Les jeunes constituent un des publics spécifiques importants pour les musées et ceux-ci multiplient les initiatives pour établir une relation durable avec eux. Le muséum national d’histoire naturelle a mis en place des visites en réalité virtuelle pour créer une nouvelle expérience de visite tandis que le musée d’Orsay travaille sur deux tranches d’âges : les 0-6 ans, peu présents dans les expositions, et les plus de 26 ans qui sortent de la gratuité.
Les musées veulent également répondre aux attentes des visiteurs, notamment sur le volet de la transition écologique. « Nous devons nous interroger sur la manière dont on introduit ces problématiques dans les musées », estime Bruno Girveau, directeur du palais des Beaux-Arts et du musée de l’hospice Comtesse à Lille. Avec au final des expositions militantes, par exemple sur la représentation du vivant ou, comme au muséum national d’histoire naturelle, des podcasts ou des livres. « Nous nous interrogeons sur comment aller vers la société pour parler de biodiversité, sur notre engagement et sur la manière de développer ce que la science peut nous dire sur ces sujets », souligne Agnès Parent, directrice des publics.
Un projet scientifique et culturel à repenser ?
Enfin le dernier axe concerne le projet scientifique et culturel (PSC), un document opérationnel et stratégique obligatoire depuis la loi LCAP de 2016 qui permet de définir l’identité et les orientations d’un musée. Les établissements se sont emparés de ce PSC, comme par exemple le musée de l’Armée qui a décidé d’en faire « une expérience collective structurante », comme le résume Ariane James-Sarazin, directrice adjointe. Dix groupes de travail ont été créés pour élaborer les axes stratégiques et pour faire des équipes des ambassadeurs de ces axes. « Le PSC doit être vu comme un journal de bord, un outil toujours ouvert et collectif. »
La même méthode a été appliquée au musée des Confluences de Lyon, établissement récent ouvert en 2014. L’ensemble de l’équipe a été amenée à travailler sur trois thèmes, celui du musée responsable, du respect des publics et du rayonnement international. Le travail des groupes a permis d’alimenter le PSC, adopté définitivement en 2020. « Il a permis de donner un cap, une ambition, une stratégie et une gouvernance au quotidien », résume Hélène Lafont-Couturier, la directrice.

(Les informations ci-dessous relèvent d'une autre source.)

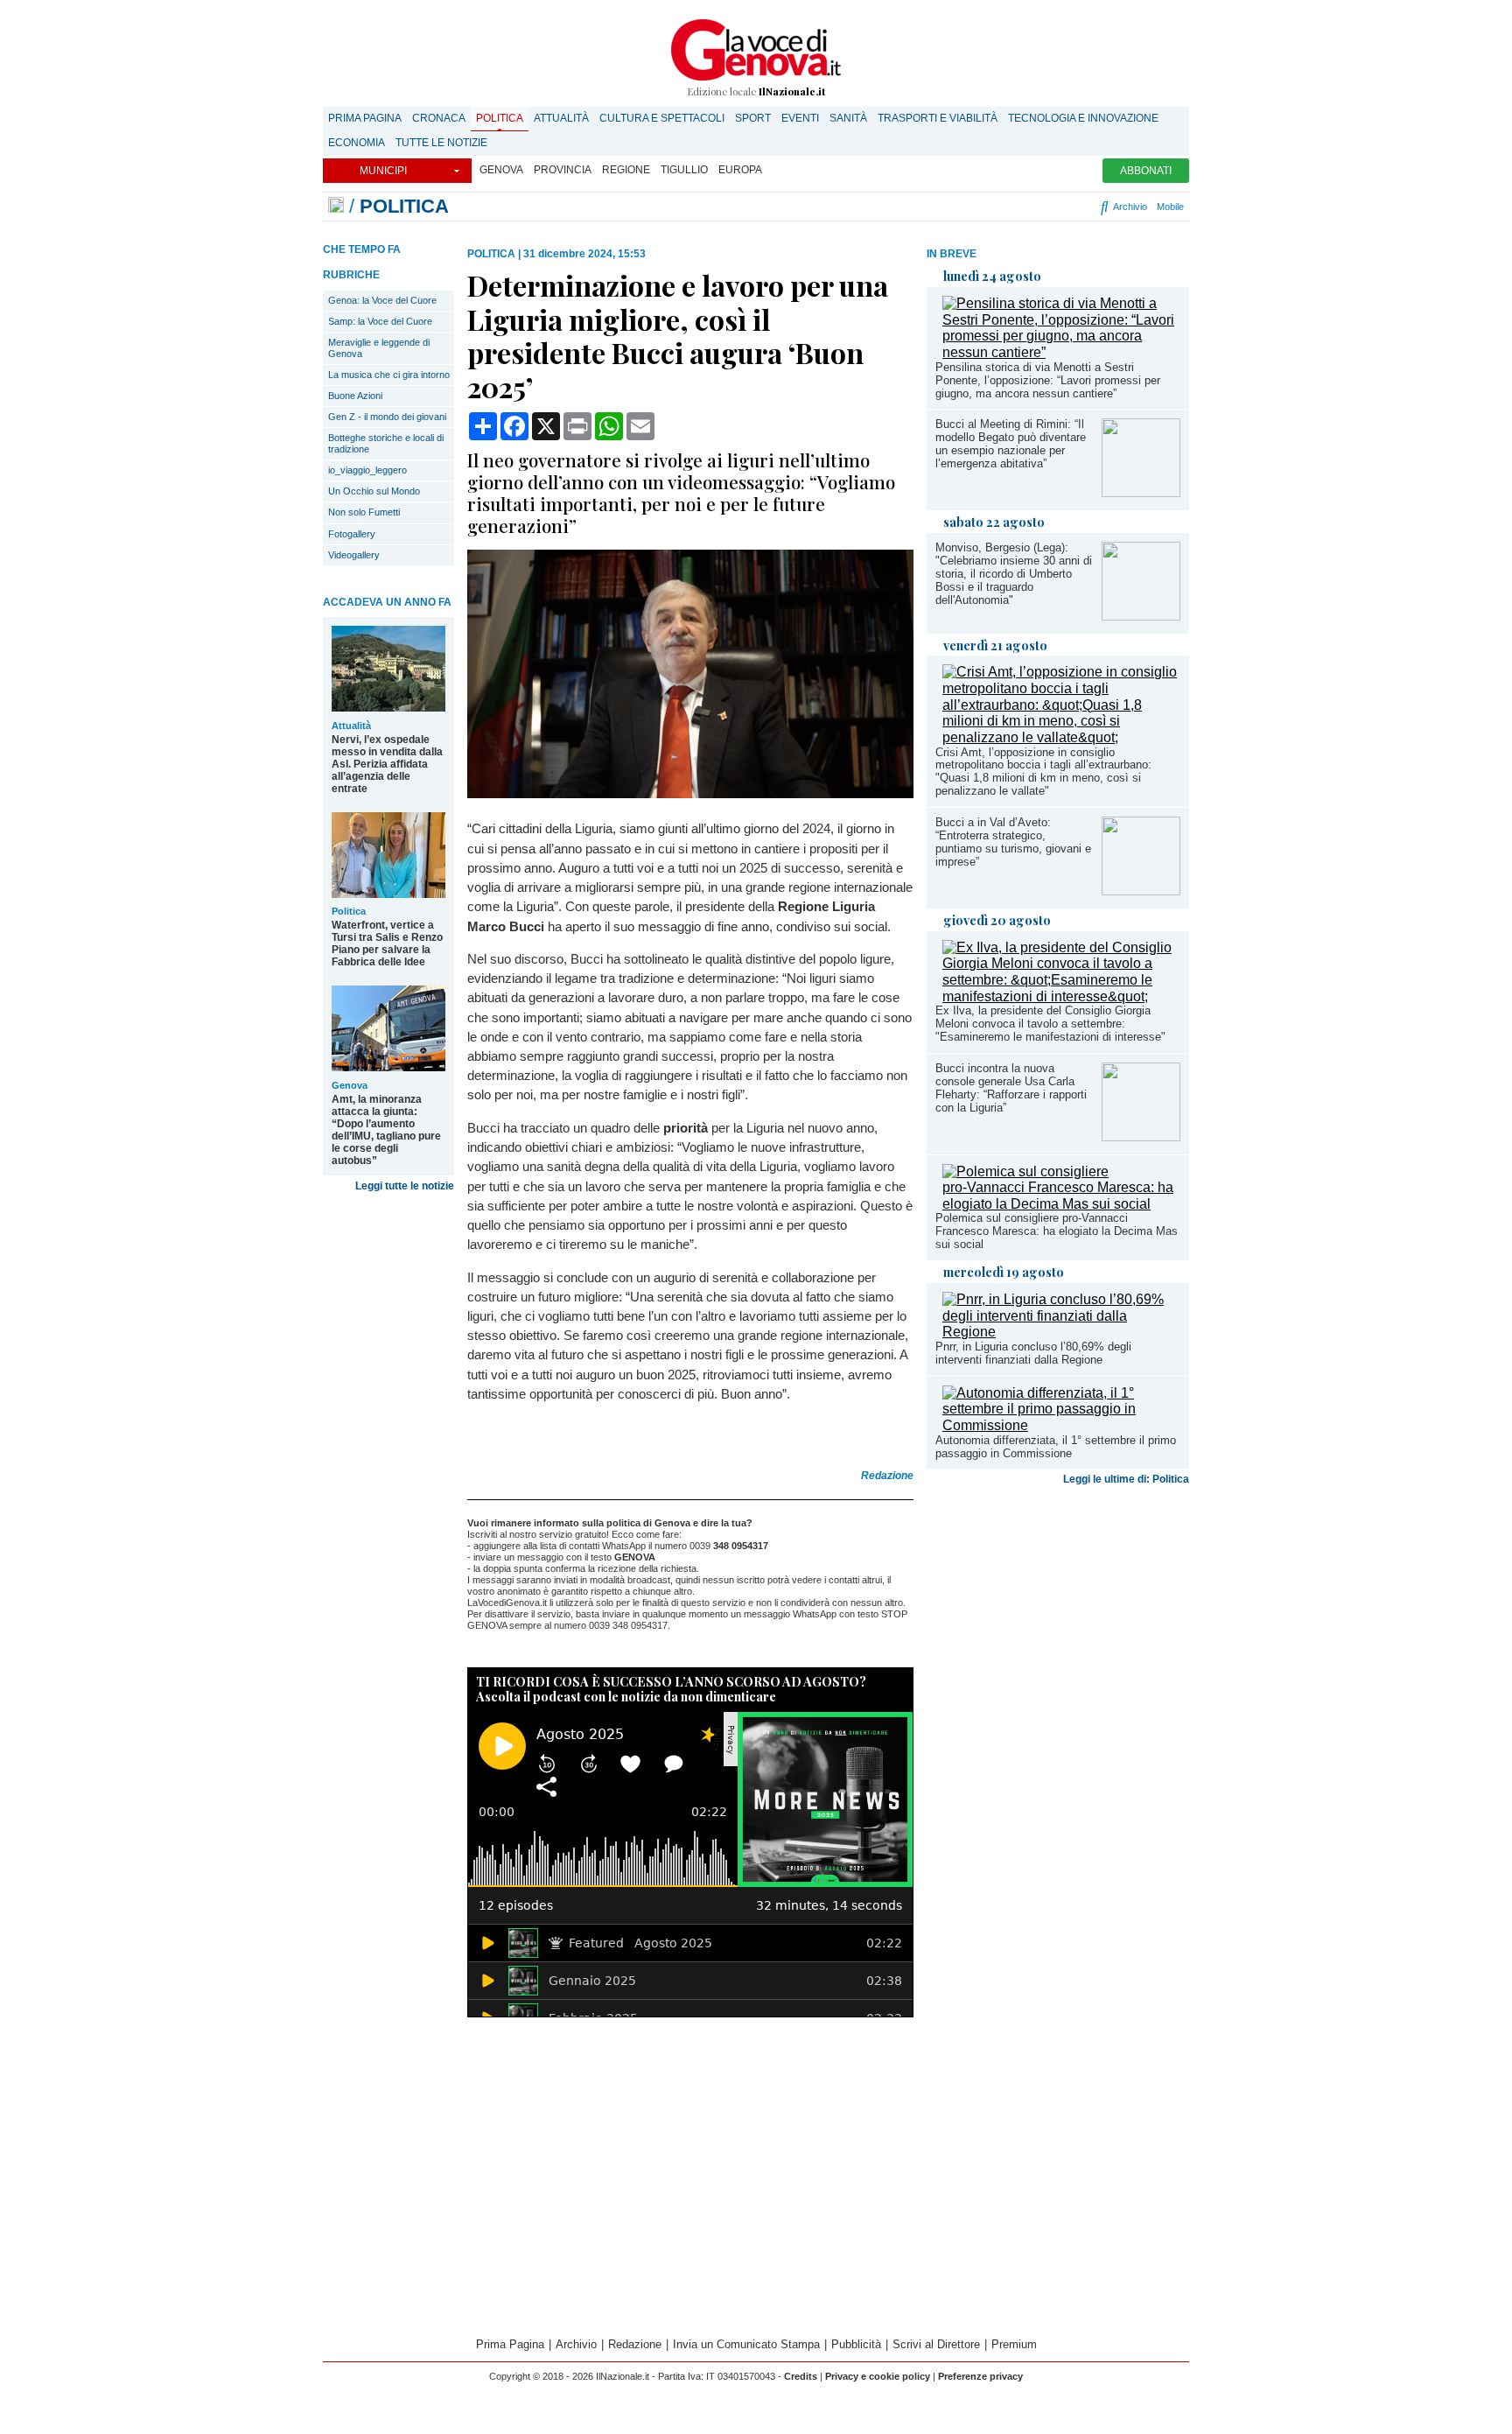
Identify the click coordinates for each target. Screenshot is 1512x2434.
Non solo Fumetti (364, 512)
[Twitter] (1019, 206)
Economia (356, 143)
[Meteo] (1071, 206)
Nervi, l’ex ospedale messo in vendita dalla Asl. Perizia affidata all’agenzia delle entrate (387, 764)
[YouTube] (1034, 206)
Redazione (635, 2344)
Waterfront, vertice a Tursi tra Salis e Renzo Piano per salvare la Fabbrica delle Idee (387, 943)
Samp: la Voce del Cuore (380, 321)
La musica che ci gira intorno (389, 374)
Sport (753, 118)
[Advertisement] (1058, 1629)
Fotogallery (351, 534)
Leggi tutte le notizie (404, 1186)
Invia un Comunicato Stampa (746, 2344)
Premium (1014, 2344)
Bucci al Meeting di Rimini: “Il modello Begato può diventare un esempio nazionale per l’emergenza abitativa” (1010, 443)
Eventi (800, 118)
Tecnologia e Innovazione (1083, 118)
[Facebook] (983, 206)
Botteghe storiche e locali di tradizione (386, 443)
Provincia (563, 170)
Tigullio (684, 170)
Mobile (1170, 206)
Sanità (848, 118)
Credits (800, 2376)
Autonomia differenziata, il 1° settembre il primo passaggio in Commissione (1055, 1447)
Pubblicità (856, 2344)
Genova (501, 170)
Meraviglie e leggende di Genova (379, 348)
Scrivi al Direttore (936, 2344)
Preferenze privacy (980, 2376)
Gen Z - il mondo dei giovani (387, 416)
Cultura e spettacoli (661, 118)
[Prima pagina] (336, 206)
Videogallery (354, 555)
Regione (626, 170)
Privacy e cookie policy (877, 2376)
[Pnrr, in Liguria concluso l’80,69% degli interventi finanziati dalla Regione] (1061, 1331)
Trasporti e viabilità (938, 118)
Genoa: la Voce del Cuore (382, 300)
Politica (499, 118)
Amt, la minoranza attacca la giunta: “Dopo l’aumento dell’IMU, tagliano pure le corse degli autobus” (386, 1130)
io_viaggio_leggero (367, 470)
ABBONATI (1146, 171)
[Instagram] (1004, 206)
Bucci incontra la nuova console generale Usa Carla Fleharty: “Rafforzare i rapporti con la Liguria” (1011, 1088)
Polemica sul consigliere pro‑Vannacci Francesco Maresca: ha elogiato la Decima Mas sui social (1056, 1231)
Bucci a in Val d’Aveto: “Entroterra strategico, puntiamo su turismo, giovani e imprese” (1013, 842)
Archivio (1128, 206)
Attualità (561, 118)
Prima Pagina (365, 118)
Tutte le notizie (441, 143)
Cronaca (439, 118)
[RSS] (1055, 206)
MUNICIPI (383, 171)
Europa (740, 170)
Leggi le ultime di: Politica (1126, 1479)
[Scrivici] (1086, 206)
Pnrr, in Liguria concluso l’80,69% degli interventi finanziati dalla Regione (1033, 1353)
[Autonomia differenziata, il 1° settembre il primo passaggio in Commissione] (1061, 1425)
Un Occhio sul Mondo (374, 491)
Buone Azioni (355, 395)
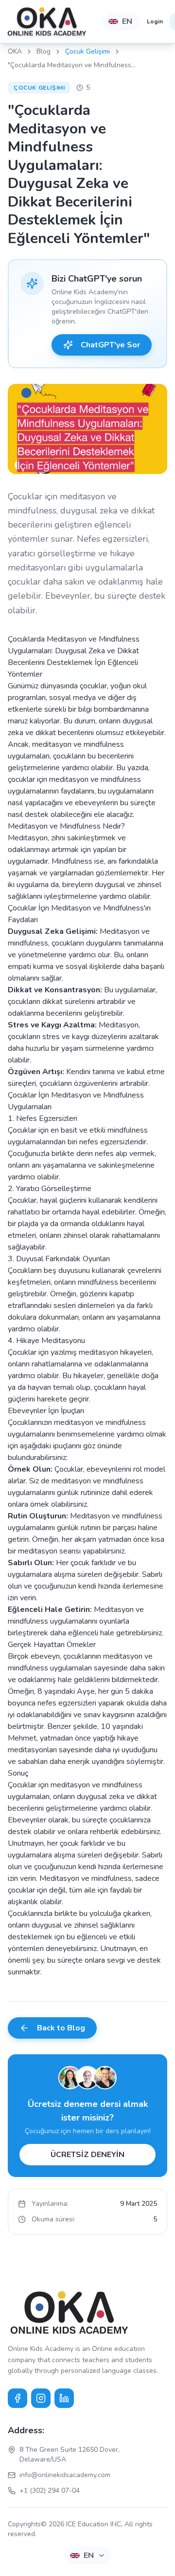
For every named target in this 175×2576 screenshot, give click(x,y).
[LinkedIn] (64, 2398)
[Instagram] (41, 2398)
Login (155, 21)
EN (127, 21)
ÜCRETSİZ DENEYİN (87, 2154)
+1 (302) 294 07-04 (49, 2490)
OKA (15, 51)
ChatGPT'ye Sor (110, 345)
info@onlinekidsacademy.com (64, 2475)
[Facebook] (17, 2398)
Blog (43, 51)
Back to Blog (61, 2028)
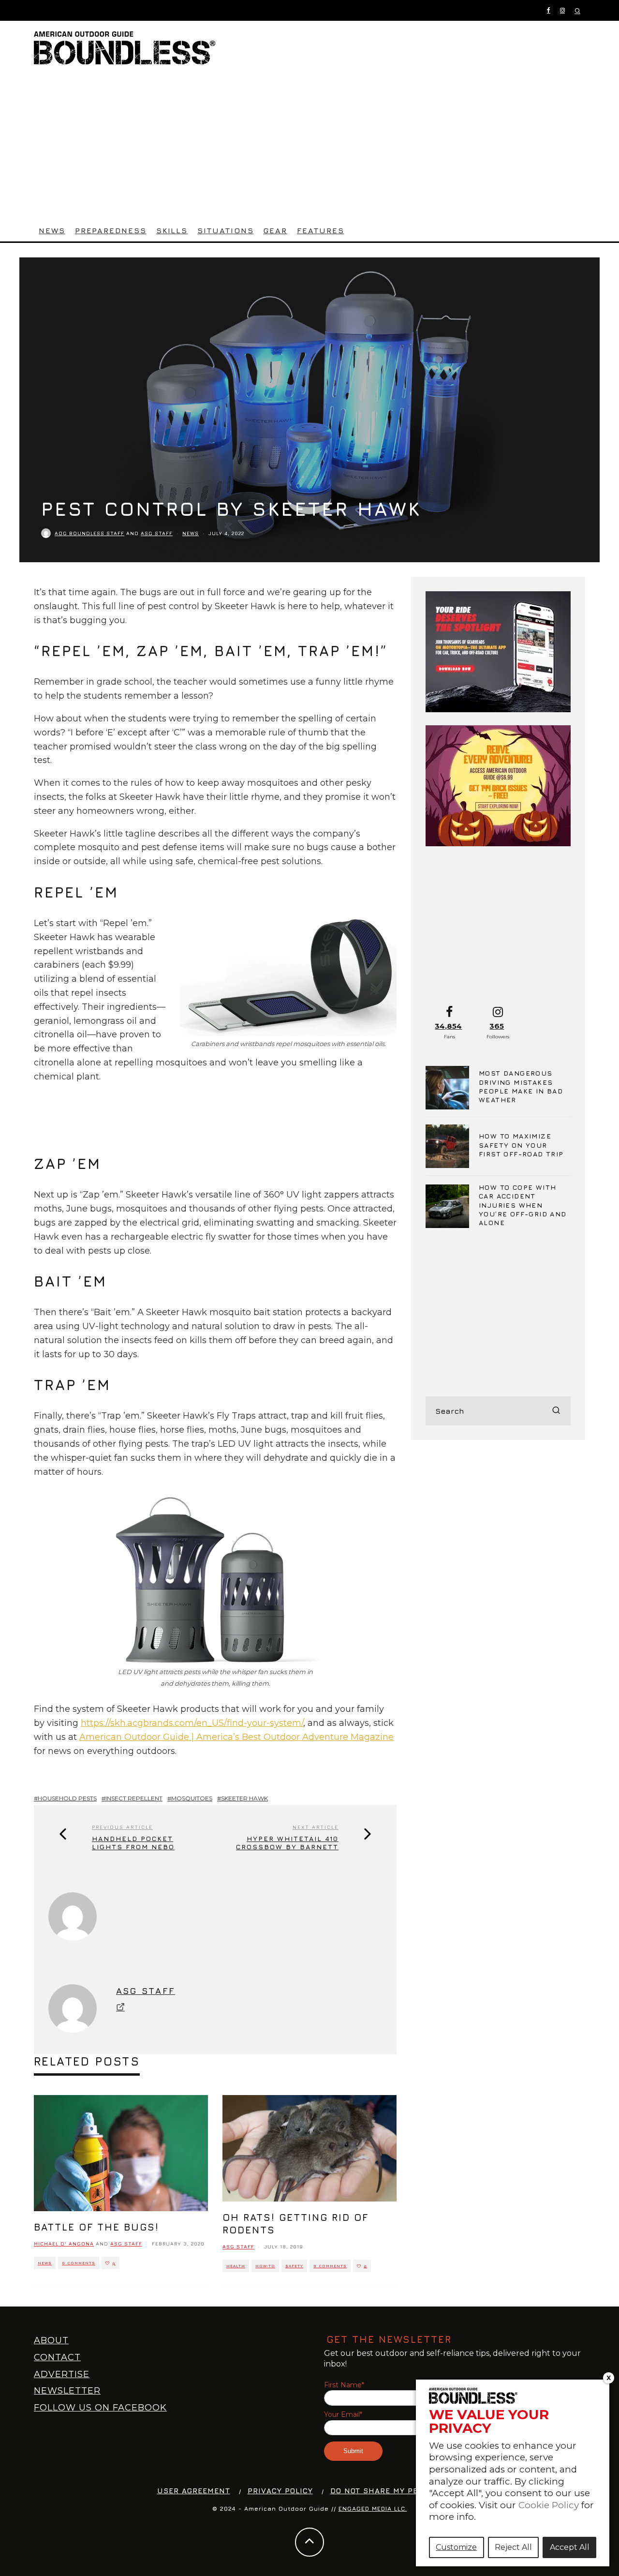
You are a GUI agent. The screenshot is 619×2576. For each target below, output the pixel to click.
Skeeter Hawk (244, 1798)
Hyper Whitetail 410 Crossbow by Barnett (287, 1843)
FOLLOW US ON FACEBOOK (100, 2407)
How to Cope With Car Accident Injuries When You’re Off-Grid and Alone (523, 1205)
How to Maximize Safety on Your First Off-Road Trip (521, 1144)
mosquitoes (191, 1798)
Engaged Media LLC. (373, 2508)
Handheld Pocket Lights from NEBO (133, 1843)
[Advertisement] (309, 146)
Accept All (570, 2547)
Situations (225, 230)
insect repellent (133, 1798)
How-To (265, 2265)
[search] (556, 1410)
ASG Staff (157, 533)
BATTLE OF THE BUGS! (96, 2226)
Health (235, 2265)
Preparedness (111, 230)
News (52, 230)
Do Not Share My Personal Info (401, 2490)
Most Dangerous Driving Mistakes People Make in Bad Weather (521, 1086)
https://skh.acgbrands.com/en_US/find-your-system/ (192, 1723)
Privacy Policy (280, 2490)
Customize (456, 2547)
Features (320, 230)
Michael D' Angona (64, 2244)
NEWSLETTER (67, 2390)
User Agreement (193, 2490)
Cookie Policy (548, 2505)
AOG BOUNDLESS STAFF (89, 533)
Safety (294, 2265)
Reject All (513, 2547)
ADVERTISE (61, 2374)
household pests (67, 1798)
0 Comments (78, 2263)
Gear (275, 230)
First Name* (344, 2385)
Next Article (316, 1827)
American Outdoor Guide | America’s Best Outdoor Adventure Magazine (236, 1737)
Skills (172, 230)
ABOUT (51, 2340)
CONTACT (57, 2357)
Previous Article (122, 1827)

Au musée des Beaux-arts de Brest, le PSC est allé encore plus loin en faisant appel aux habitants. « Lors de notre réflexion, la question de la méthodologie est apparue, explique Sophie Lessard, la directrice. Le musée souffre d’une faible notoriété au niveau local donc nous avons décidé de mener une concertation avec le public pour réfléchir à son avenir. » Cette collaboration s’est faite lors de conseils consultatifs de quartiers. Le PSC, rédigé suite aux retours des habitants, a été validé et va permettre d’engager un programme de réhabilitation et d’extension des lieux.
Le CAPC-musée d’art contemporain de Bordeaux a, quant à lui, voté son PSC en janvier dernier après deux ans de travail. « Ce document a répondu à plusieurs de nos problématiques et de travailler avec des membres de notre équipe et donc à resouder les liens », se souvient la directrice Sandra Patron.